▶ [TASK] Give back the entries exactly as they read, leaving each image out.

##### DATA FOR THIS TASK #####

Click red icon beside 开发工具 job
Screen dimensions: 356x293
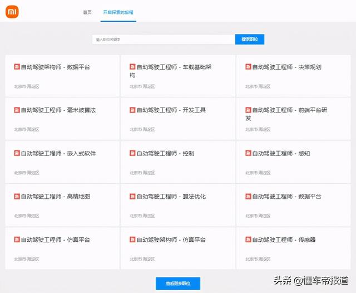[x=132, y=110]
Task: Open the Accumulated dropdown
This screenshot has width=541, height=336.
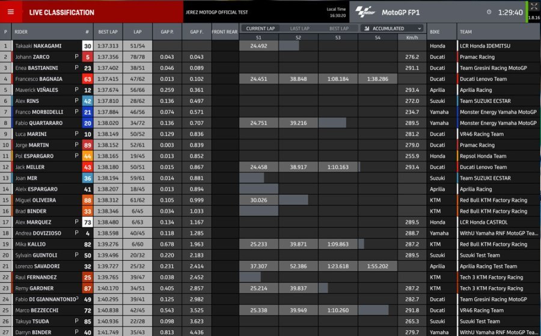Action: click(393, 28)
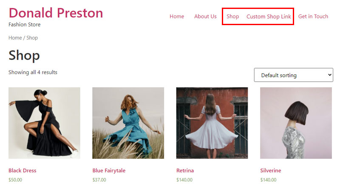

#####

▶ [ANSWER BELOW]
Click red icon beside 开发工具 job
Screen dimensions: 356x293
[x=132, y=110]
Task: Open the Accumulated dropdown
This screenshot has width=541, height=336.
Action: click(393, 28)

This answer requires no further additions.